Opinión
Pasiones trágicas
La civilización helena sigue estando en la base de lo que hoy entendemos por cultura occidental. Sus principios estéticos, sus grandes sagas literarias, el teatro, la práctica democrática en sus ciudades-estado y la relación con los poderes supraterrenales a través de dioses con aspecto y virtudes humanas depara un cimiento o base que muchas de las actuales potencias siguen compartiendo. Haciéndolo, como un puente, a través de Roma –sobre todo–, cuyo imperio fue el primero en admirar e imitar a los griegos y en esforzarse por absorber buena parte de sus costumbres.
Simon Goldhill, reputado helenista y director de estudios clásicos en el King’s College de la Universidad de Harvard, se centra precisamente en el inmortal legado de la Grecia antigua, analizándolo con originalidad y lucidez en Pasión trágica, un ensayo suyo reeditado por Gredos, y de cuya lectura se obtiene la misma energía y alegría que leyendo a cualquiera de los dramaturgos o historiadores del Parnaso heleno.
Se centra Goldhill, entre otros muchos aspectos, en la relevancia del cuerpo para los atenienses, espartanos y habitantes de otras ciudades e islas del Peloponeso donde se celebraban olimpíadas, compartiendo en los baños los ciudadanos su desnudez, su retórica y humor.
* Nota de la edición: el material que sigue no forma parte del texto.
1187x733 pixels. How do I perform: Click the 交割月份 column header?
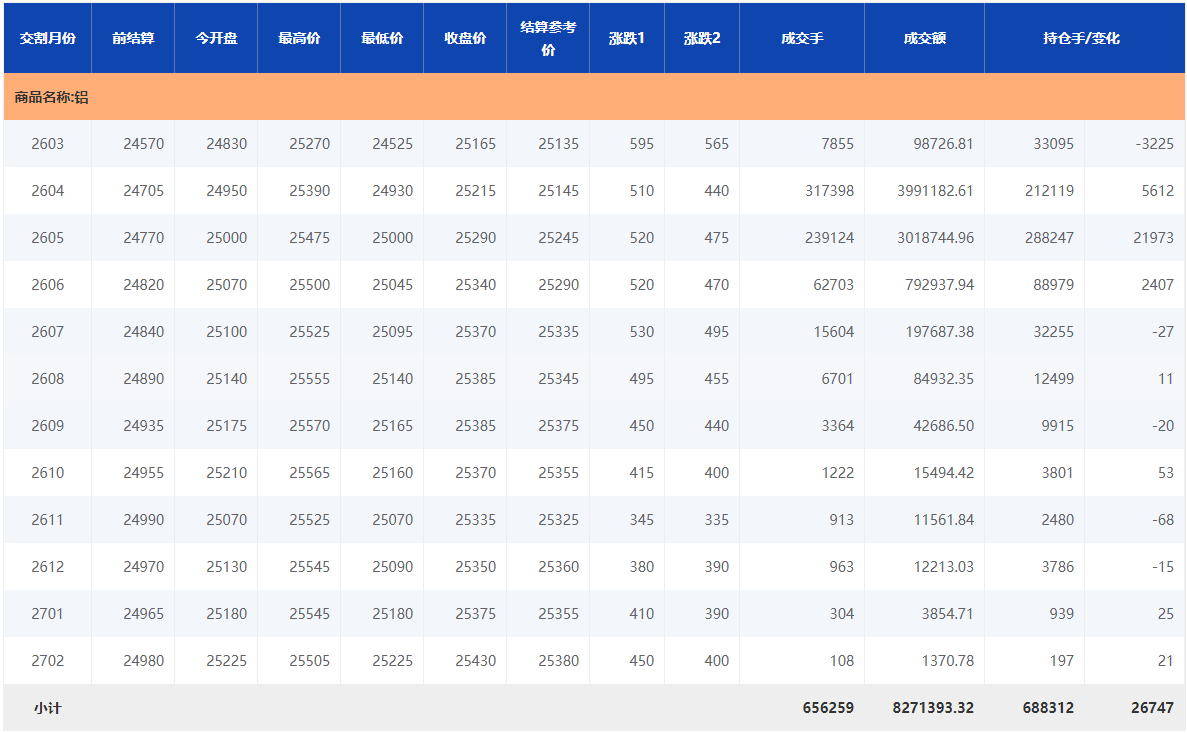coord(47,38)
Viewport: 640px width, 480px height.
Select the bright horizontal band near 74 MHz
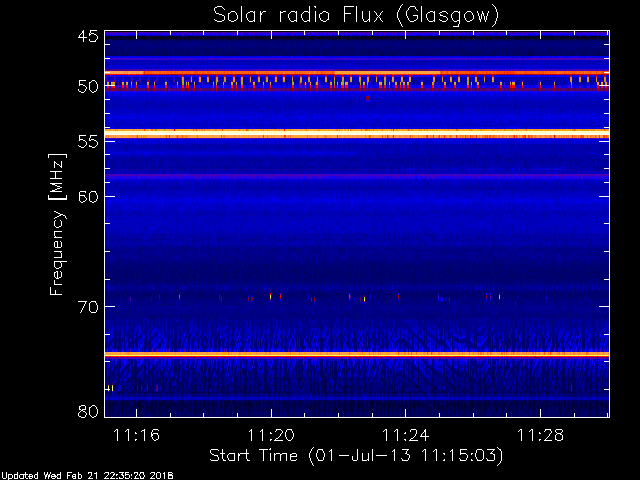tap(357, 354)
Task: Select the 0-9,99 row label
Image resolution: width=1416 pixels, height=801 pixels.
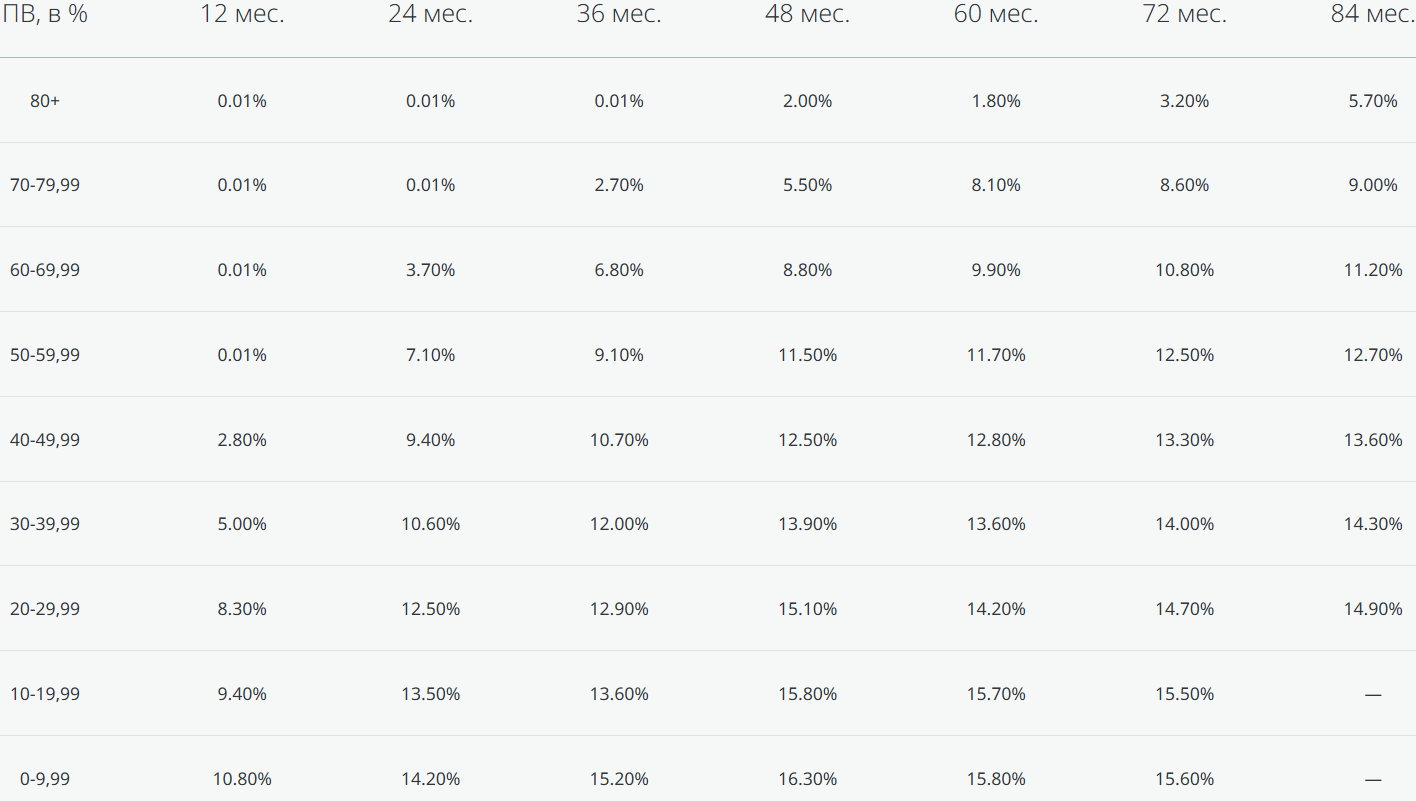Action: tap(45, 779)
La manera de reflejar el cuerpo en la estatuaria helena, con un Policleto o un Fidias, revelaba una exhibición natural, pero idealizada, del cuerpo masculino, mientras el femenino quedaba más oculto. El sexo masculino se exhibía, el femenino se escondía.
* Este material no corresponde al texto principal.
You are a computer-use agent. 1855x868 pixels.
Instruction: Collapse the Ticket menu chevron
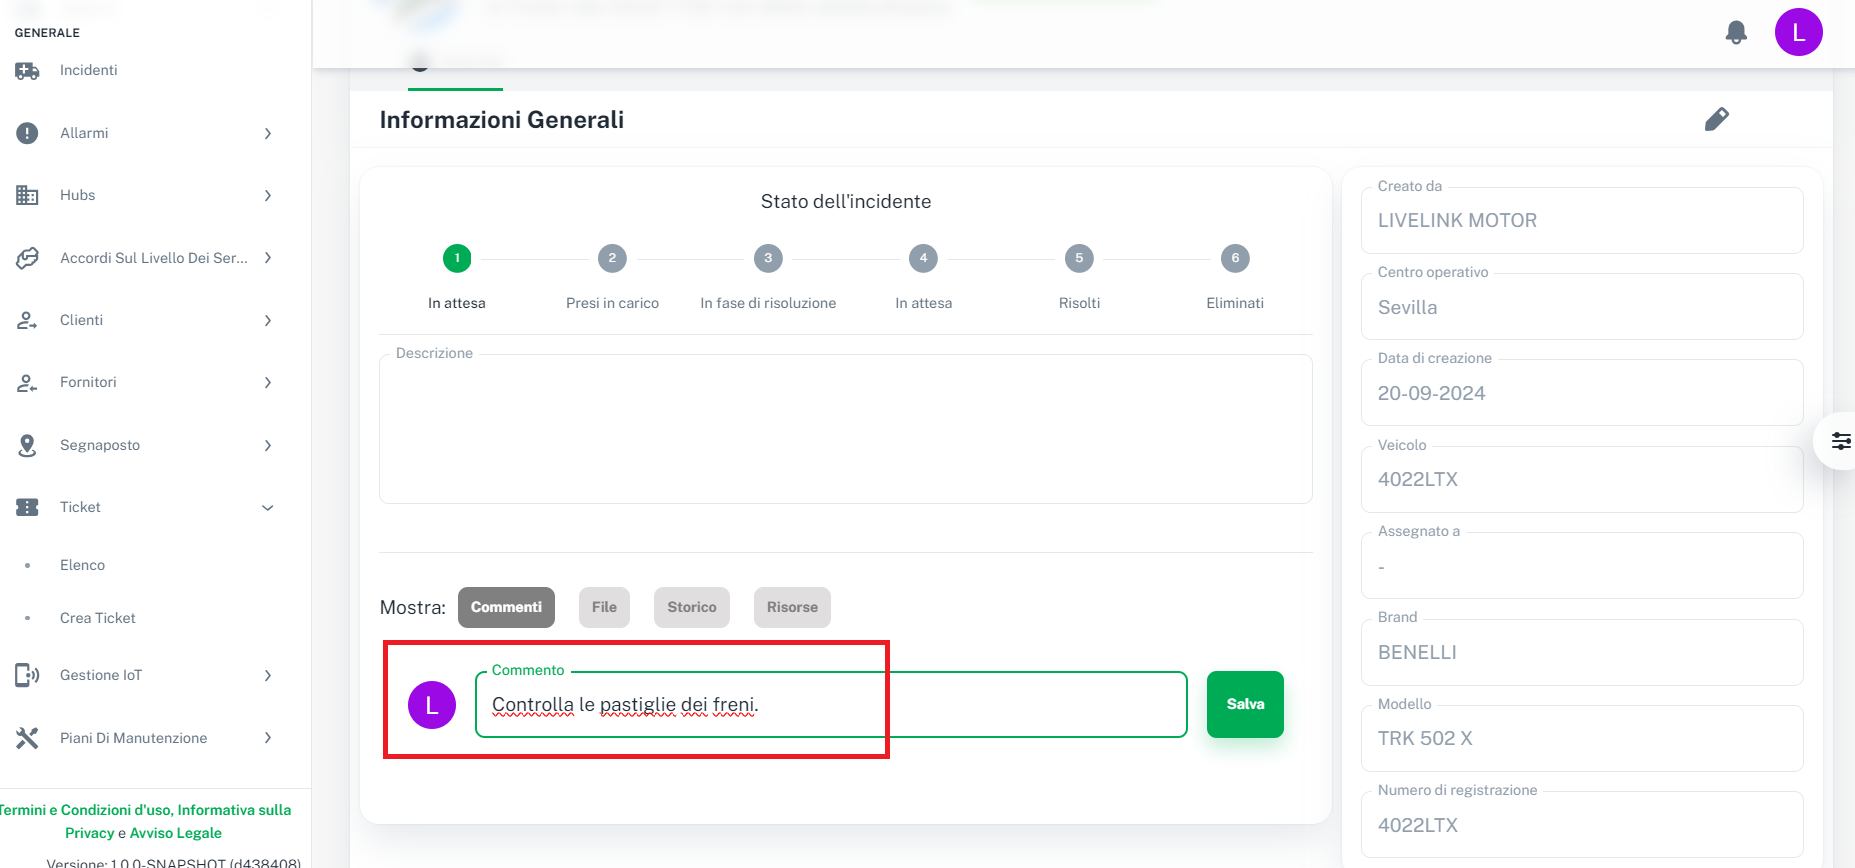tap(268, 508)
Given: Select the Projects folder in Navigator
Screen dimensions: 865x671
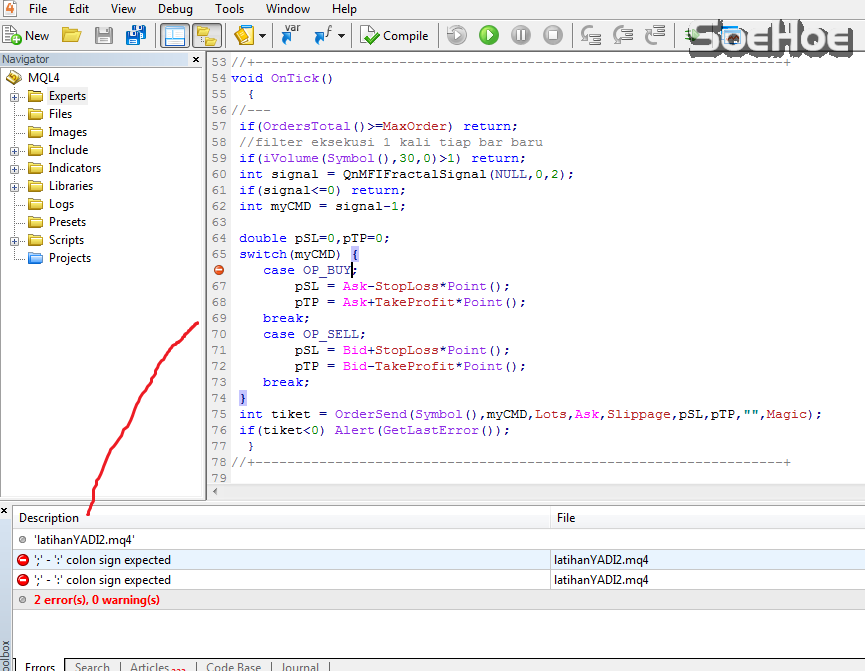Looking at the screenshot, I should 69,258.
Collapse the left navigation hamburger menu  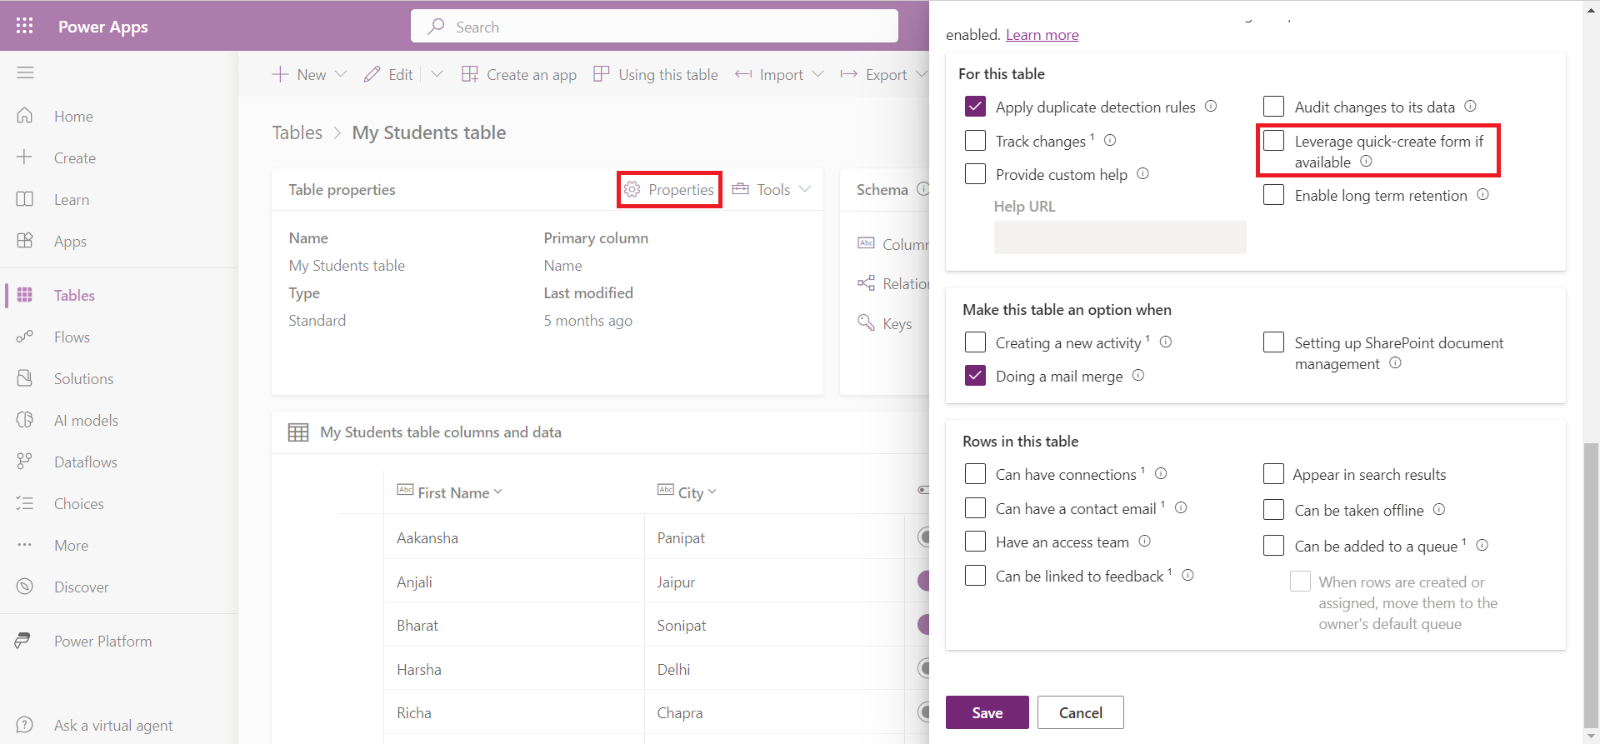tap(25, 73)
A propósito de ello contaban del exquisito crítico británico John Ruskin que, en su noche de bodas, al descubrir que su esposa, a diferencia de sus idealizadas ninfas helenas, tenía vello púbico, no pudo consumar el matrimonio. ¡Hasta tal punto pueden influir los arquetipos!, bromea Goldhill. Quien, sin embargo, argumenta que esa naturalidad de la desnudez no se traducía necesariamente en la transparencia de los sentimientos mutuos.
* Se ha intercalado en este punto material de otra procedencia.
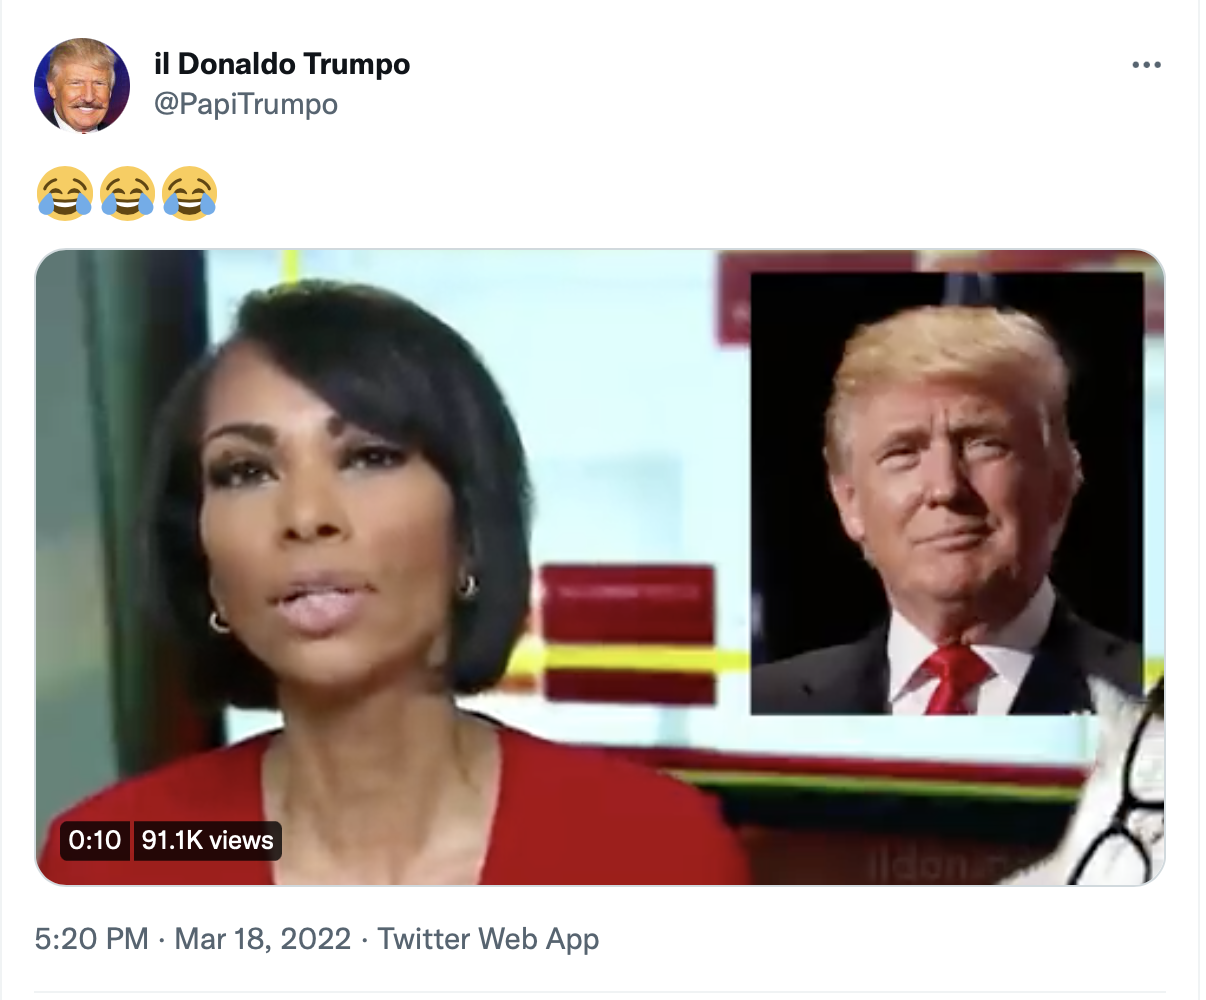Select the middle laughing-crying emoji
The height and width of the screenshot is (1000, 1206).
(127, 193)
Resultando, por ejemplo, una relación como la de Romeo y Julieta de todo punto imposible en Grecia. Ulises y Penélope se querían, sí, pero no se lo declaraban con tiernas palabras. De alguna forma esa sumisión al hechizo amoroso se consideraba como debilidad en el marco de una virilidad conceptuada como ejercicio permanente de dominio. Una lectura abierta, sugerente, de la pluma de un profundo conocedor del mundo clásico.